Specifically, officials said, cell phone towers operated by AT&T Wireless have been interfering with the city's public safety communications frequency and causing radio failures among police and firefighters on city streets.
AT&T, notified by the city of the problem last week, is cooperating and has partially disabled 16 towers. A company spokesman said the impact on customers will be minimal, affecting only those on the company's oldest phones.
The towers constantly interfered with the radios, but the problems became particularly pronounced when a police car was within a quarter to a half mile of a tower, said David Cruise, Oakland's public safety systems adviser.
"If the officer is in an area close to one of their cell sites, essentially the cell site overpowers their radios," he said.
Read more: http://www.sfgate.com/crime/article/Oakland-police-radio-culprit-cell-towers-3802585.php#ixzz24Fu6TL7G
(Excerpt) Read more at sfgate.com ...
http://www.freerepublic.com/focus/f-news/2911080/posts
I’ll be danged. I live in Oakland. I’m still on dial-up (I’ve heard the jokes, darn it) and for the last couple of weeks my internet connection has been LOUSY. Having to reconnect every few minutes sometimes.
I hope this means they’re gonna fix it ‘cause I really, really don’t want to have to join the 21st century.
At&t sucks in my area. They need all the towers the can get.
” Im still on dial-up”
If you need an extra AOL disc, I have some in the garage.
They make the best driveway reflectors
I give ‘em crap about being able to use their coverage map to indicate where we’ll be drilling next. No coverage, we’ll be there. I’m moving ‘lines’ over to Verizon as they go post-contract. They’re too close to just bail and have it be affordable.
Actually, a brilliant idea!
It isn’t at all clear whether the defect is in the AT&T transmitters or the police receivers.
It’s like that company, lightsquared, that wants to use frequency that will interfer with cheap GPS receivers. There’s so much installed capacity, basically passive spectrum squatting, that they cannot get regulatory approval.
Placing the blame on police receivers or in the case of Lightsquared “cheap GPS” is overlooking the practical limitations of out of band rejection of strong signals over weak in band signals.
In the case of cheap GPS receivers, good, compliant military receivers suffer no degradation from the proposed lightsquared system. I suspect that the AT&T transmitters are fully compliant, but the older police radios were cheaper to produce by not worrying about interference which at the time was relatively rare.
Verizon is great but expensive. Never dropped a call.
“Good” military GPS have capabilities not available to the general public. Even so I don’t believe the DOD supported the Lightsquared proposal.

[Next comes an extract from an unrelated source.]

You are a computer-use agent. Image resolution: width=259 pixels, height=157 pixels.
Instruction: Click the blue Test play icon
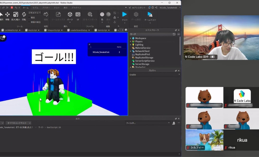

The whole mess was political from the beginning. The band that Lightsquared wanted to use was assigned for satellite use only. It was an attempted end run with the help of the current administration to gain a competitive advantage in the market.
They are both expensive, imho, but never so much so as when they don’t work.
Or even in nearby passive nonlinear devices, such as other transmitters, antennas, gutter pipes, etc.
Not to discount, however, the possbility that the problem is (as you say) in the transmitter or the affected receivers, even if all are technically speaking in spec.